The required result is an exact copy of the lines from the one containing "This screenshot has" to the last line of the records, both ends included, without pictures.

==============================

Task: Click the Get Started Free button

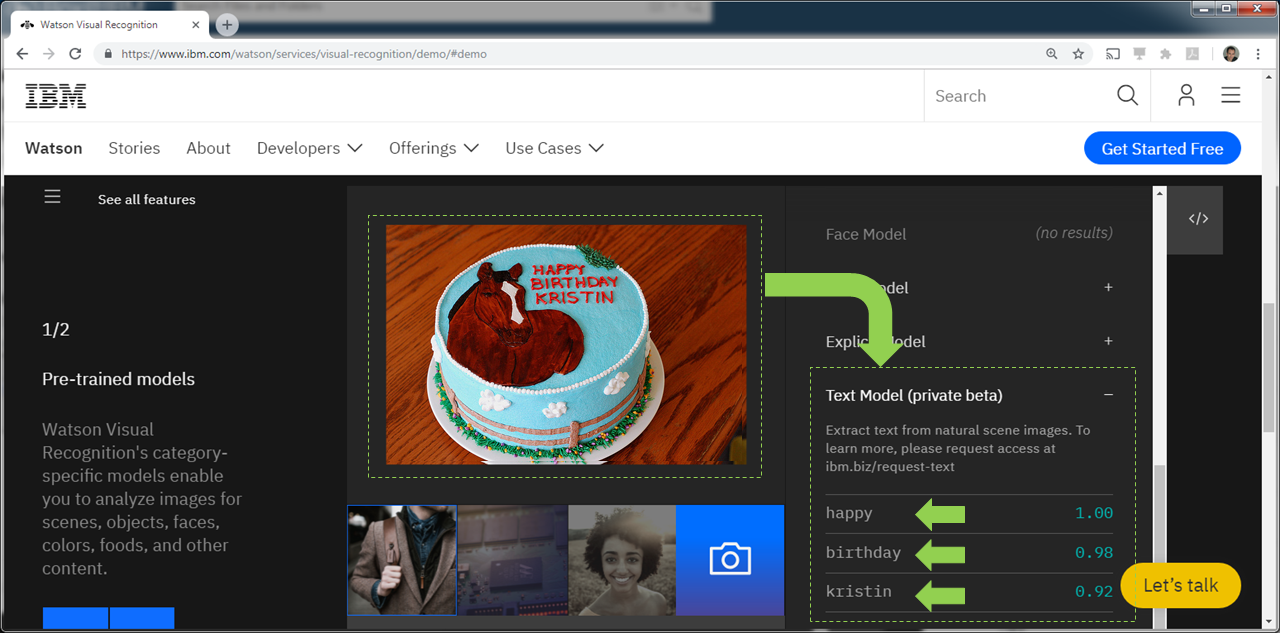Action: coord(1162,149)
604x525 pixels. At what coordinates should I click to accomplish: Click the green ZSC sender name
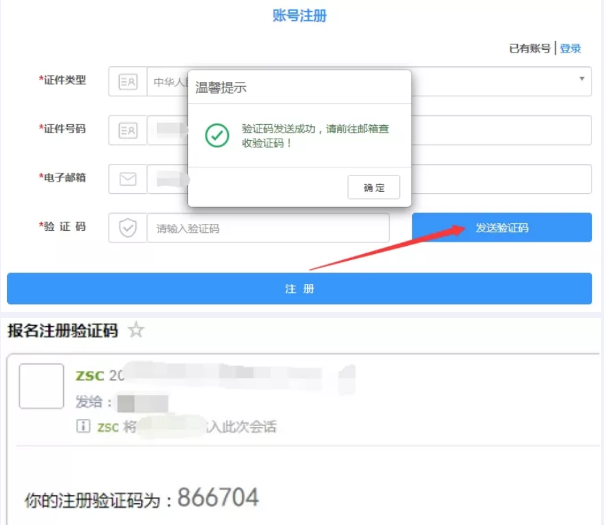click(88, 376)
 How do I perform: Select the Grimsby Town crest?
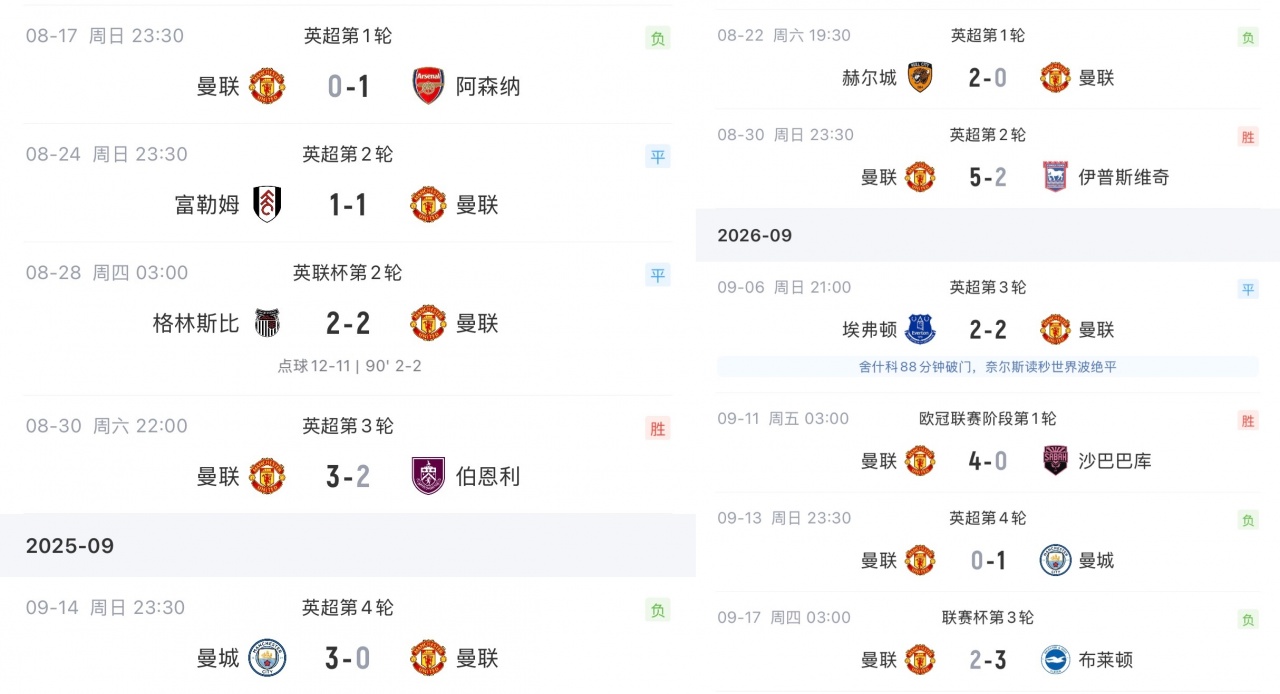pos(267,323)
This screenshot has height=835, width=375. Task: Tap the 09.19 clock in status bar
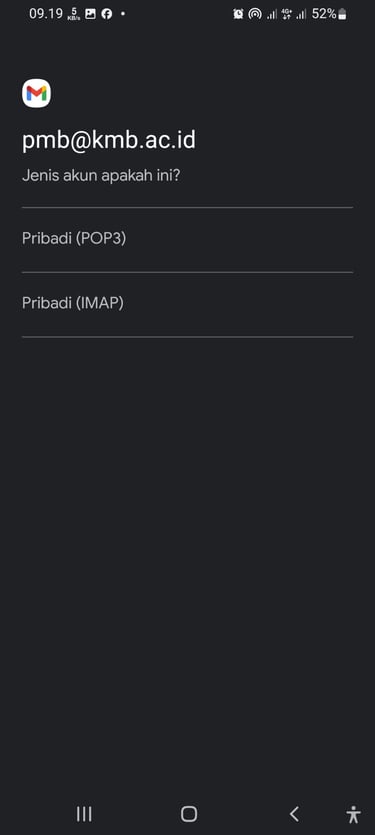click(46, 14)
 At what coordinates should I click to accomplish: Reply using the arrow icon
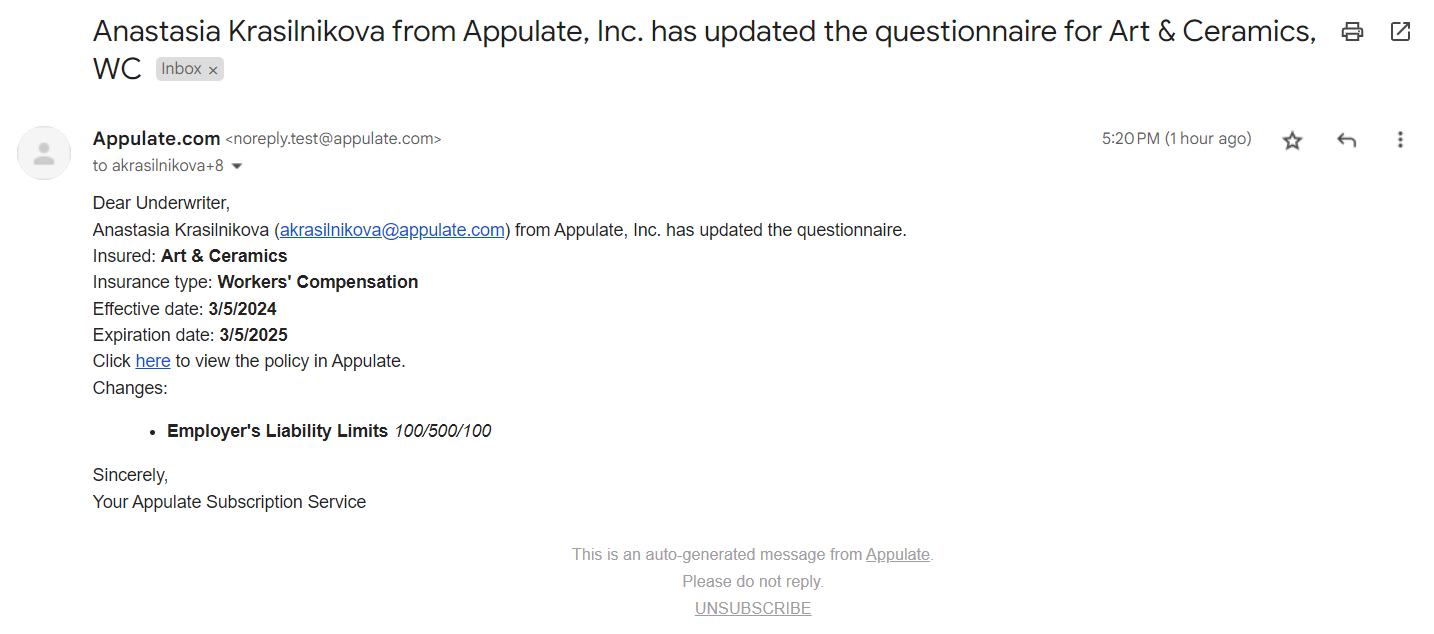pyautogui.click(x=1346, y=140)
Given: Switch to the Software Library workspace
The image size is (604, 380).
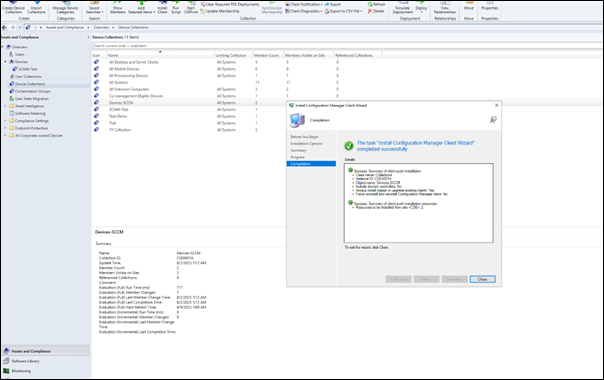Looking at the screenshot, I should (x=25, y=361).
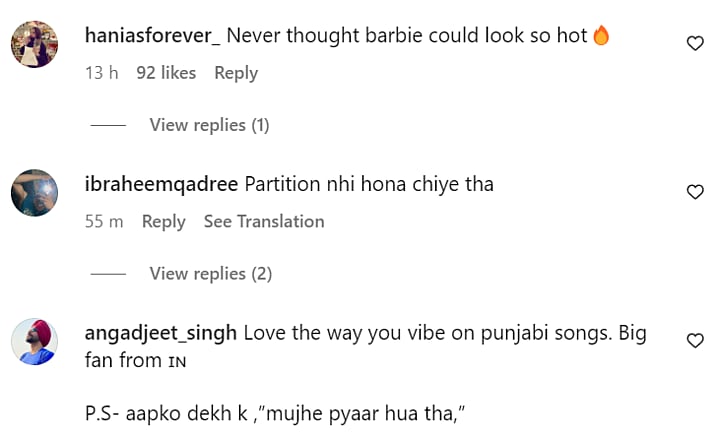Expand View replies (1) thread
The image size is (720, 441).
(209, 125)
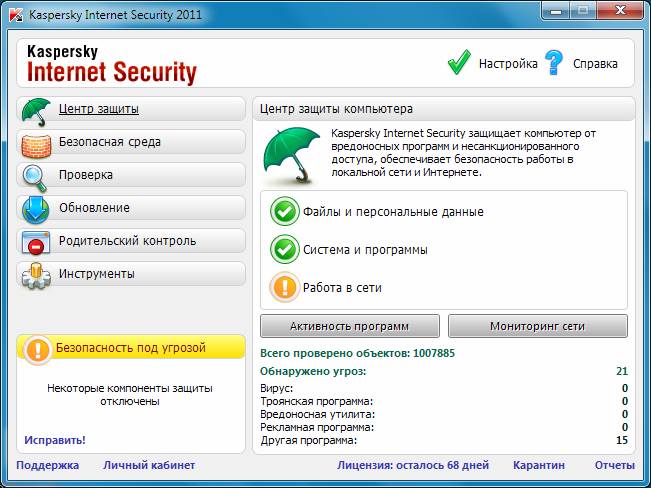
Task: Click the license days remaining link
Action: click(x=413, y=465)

==============================

## OUTPUT FOR THIS EXERCISE
This screenshot has height=835, width=375. Task: Tap the 09.19 clock in status bar
click(46, 14)
 At what coordinates should I click to accomplish: Reply using the arrow icon
pyautogui.click(x=1346, y=140)
Given: Switch to the Software Library workspace
The image size is (604, 380).
Looking at the screenshot, I should (x=25, y=361).
Expand View replies (1) thread
The image size is (720, 441).
(209, 125)
Task: Click the license days remaining link
Action: click(x=413, y=465)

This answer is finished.